Slackの送信失敗が続くときの原因と対処手順
ここからは、送信失敗や再試行ループから最短で抜け出すための具体的な手順を整理します。
まずは結論となる「最短ルート」を押さえ、そのあとで詳しい原因別の対処を見ていきます。
結論:送信失敗から最短で抜け出す手順
最短で状況を改善するための流れは次のようになります。
1.今書いたメッセージを一度すべてコピーして安全な場所に退避する。
2.他のWebサイトやクラウドサービスが正常に開くかを確認して、ネットワークの問題かどうかを切り分ける。
3.Slackを一度再読み込み、またはアプリを完全に終了して再起動する。
4.Slackの接続テストやステータスページで、サービス側の問題がないか確認する。
5.ネットワークやVPN、ファイアウォールなどの設定を切り替えて再度送信してみる。
この流れを上から順に試すことで、「自分の環境の問題なのか」「Slack側の問題なのか」を短時間で見極めやすくなります。
準備と前提として確認しておきたい環境チェック
本格的な対処に入る前に、以下のような前提条件と環境差を確認しておくと判断がぶれにくくなります。
確認ポイントの例
・利用しているのはデスクトップアプリか、ブラウザ版か、モバイルアプリか
・会社支給PCか、個人PCか
・会社のネットワーク(社内LANやVPN)か、自宅やカフェのWi-Fiか
・セキュリティソフトやプロキシ、VPNクライアントが常駐しているか
・同じネットワークで他のメンバーも同じ症状か、自分だけか
現場では、会社ネットワークでは送れないがスマホのモバイル回線では送れる、といったケースがよくあります。
この場合は端末やSlackアプリよりも、ネットワークやセキュリティ設定に原因がある可能性が高いと判断できます。
また、ブラウザ版だけおかしい場合はブラウザ拡張機能やキャッシュの影響を疑うなど、利用パターンごとに優先して見るポイントを決めておくと切り分けがスムーズです。
基本の対処手順を番号付きで試す
ここでは、誰でもすぐに試せる基本の対処手順を番号付きで整理します。
上から順に試していくことで、多くの場合はどこかのステップで解消します。
1.メッセージをすべて選択し、テキストエディタなどに一時保存しておく。
2.他のWebサイトやクラウドサービスにアクセスして、ネットワークが正常かを確認する。
3.Slackを再読み込みする。
・デスクトップアプリの場合は、メニューから再読み込みを行うか、ショートカットキーでリロードする。

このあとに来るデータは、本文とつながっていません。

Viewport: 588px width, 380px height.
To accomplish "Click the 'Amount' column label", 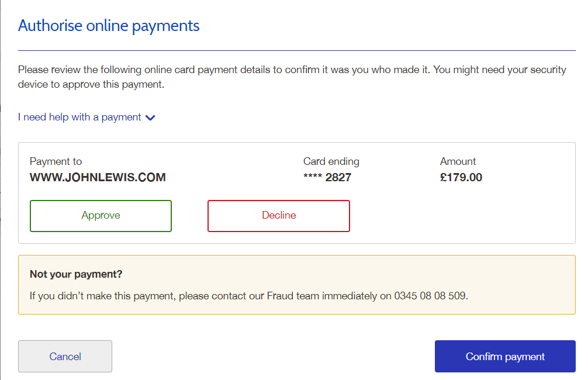I will click(x=458, y=161).
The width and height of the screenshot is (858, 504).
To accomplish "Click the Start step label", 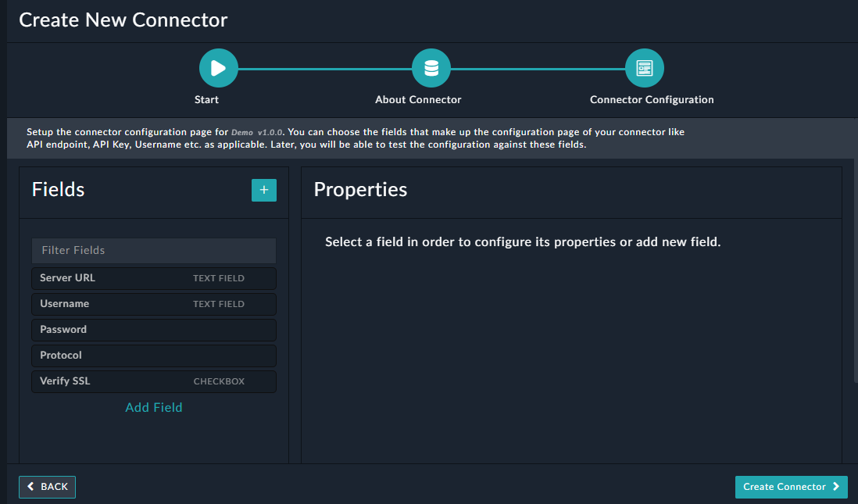I will (x=206, y=100).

4.デスクトップアプリやブラウザのキャッシュをクリアして再起動する。
・デスクトップアプリでは、ヘルプメニューの「トラブルシューティング」からキャッシュをクリアして再起動することができます(出典:Slack公式ヘルプセンター)。 (Slack)
5.Slackの接続テストページでネットワークを確認する。
・ワークスペースにサインインした状態で専用の接続テストページを開くと、WebSocketを含むSlackへの接続状況を確認できます(出典:Slack公式ヘルプセンター)。 (Slack)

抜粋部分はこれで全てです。